__SOURCE__.
========================================================================

Although geologists are still in the early stages of establishing detailed extinction models for the crisis, initial results suggest that eustatic regression definitely played a significant part in the extinction of faunas. The evidence is just as compelling for both basaltic and acidic volcanism to have played its part in this extinction event. There remains a degree of uncertainty on the impact (if any) of global cooling and as for oceanic anoxia, the evidence suggests not.


The last glacial stage (the Devensian) in NW England
Catherine Delaney, Manchester Metropolitan University

The meeting commenced with Dr. Delaney presenting the ENI Geological Challenge Runner-up trophy and cheque to Paul Kabrna

Introduction

In 1837, a young Swiss naturalist Louis Agassiz announced to the world that the Earth had at one time been gripped by ice. Agassiz brought his land-ice theory to the meeting of the British Association in Glasgow in 1840. At the meeting his radical proposal faced intense criticism which lasted for the next two decades. However, by 1850, his doubters had changed their minds and the geological community began to accept the fact that Britain and Europe had been subjected to Arctic-like climates.

Today the term Quaternary (Desnoyers, 1829) is virtually identical in meaning to the term Pleistocene, although the Pleistocene (Lyell, 1839) is defined as having ended 10 000 radiocarbon years ago and is followed by the Holocene Series (which replaced ‘Recent’ in 1885) in which we still live.

The last Glaciation

The Devensian commenced c. 118000 BP, following a cooling of the climate. This took place following a series of warmer periods, where climate in Britain varied between conditions seen in southern Scandinavia today and somewhat colder conditions. Sea level varied between -60 and -12m O.D. as a result of expansion of ice sheets in North America. On land, the only physical evidence for conditions during the first part of the Devensian occurs in the Cheshire area, where sediments indicate that this period was marked by dominantly cool but non-glacial conditions, interrupted by one warmer period, the Chelford interstadial.

In recent years modern technology has enabled us to complete a clearer picture of what happened in the last ice age. By analysing a variety of ice cores, it is believed that the Devensian was characterised by considerable variability in temperature, ice volume and sea level.

Events on Land

The northwest of England contains extensive evidence for glaciation and sea-level change during the last glacial stage. On land extensive glacigenic deposits are associated with this main phase of glaciation. Erratic contents, till fabrics and drumlin orientations indicates the ice radiated outwards and extended southwards through Lancashire from local accumulation centres in the Lake District and western Pennines, while a major ice stream moved down the Irish Sea Basin from Scotland, penetrating south-eastwards into the Cheshire Plain. Ice also formed in the Welsh Mountains and moved eastwards to coalesce with the Irish Sea ice on the western side of the Cheshire Plain. Evidence from Chelford indicates that ice from the Irish Sea basin and Lancashire extended as far south as the Whitchurch end moraine.

========================================================================

__EXERCISE PROMPT__. Reproduce, word for word, the part of the passage on glaciation in NW England that opens with the words containing "Introduction" and closes with "we still live.". The listing that follows plays no part here.

__STORED DATA__.
========================================================================

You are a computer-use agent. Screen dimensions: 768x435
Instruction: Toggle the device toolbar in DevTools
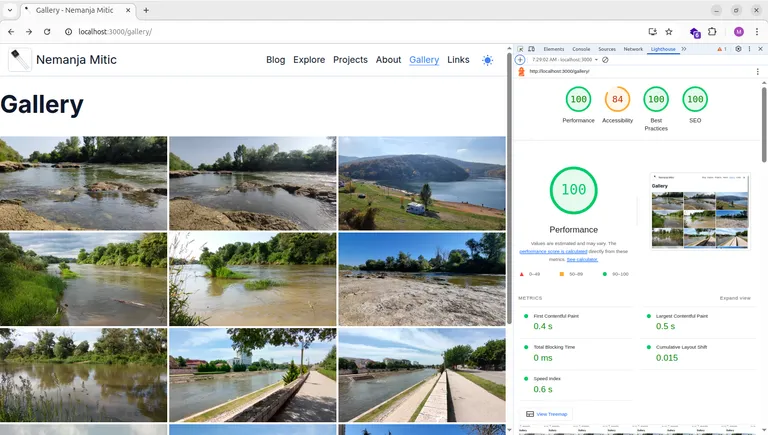(x=531, y=49)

========================================================================

__REPLY TO THE TASK__.
Introduction

In 1837, a young Swiss naturalist Louis Agassiz announced to the world that the Earth had at one time been gripped by ice. Agassiz brought his land-ice theory to the meeting of the British Association in Glasgow in 1840. At the meeting his radical proposal faced intense criticism which lasted for the next two decades. However, by 1850, his doubters had changed their minds and the geological community began to accept the fact that Britain and Europe had been subjected to Arctic-like climates.

Today the term Quaternary (Desnoyers, 1829) is virtually identical in meaning to the term Pleistocene, although the Pleistocene (Lyell, 1839) is defined as having ended 10 000 radiocarbon years ago and is followed by the Holocene Series (which replaced ‘Recent’ in 1885) in which we still live.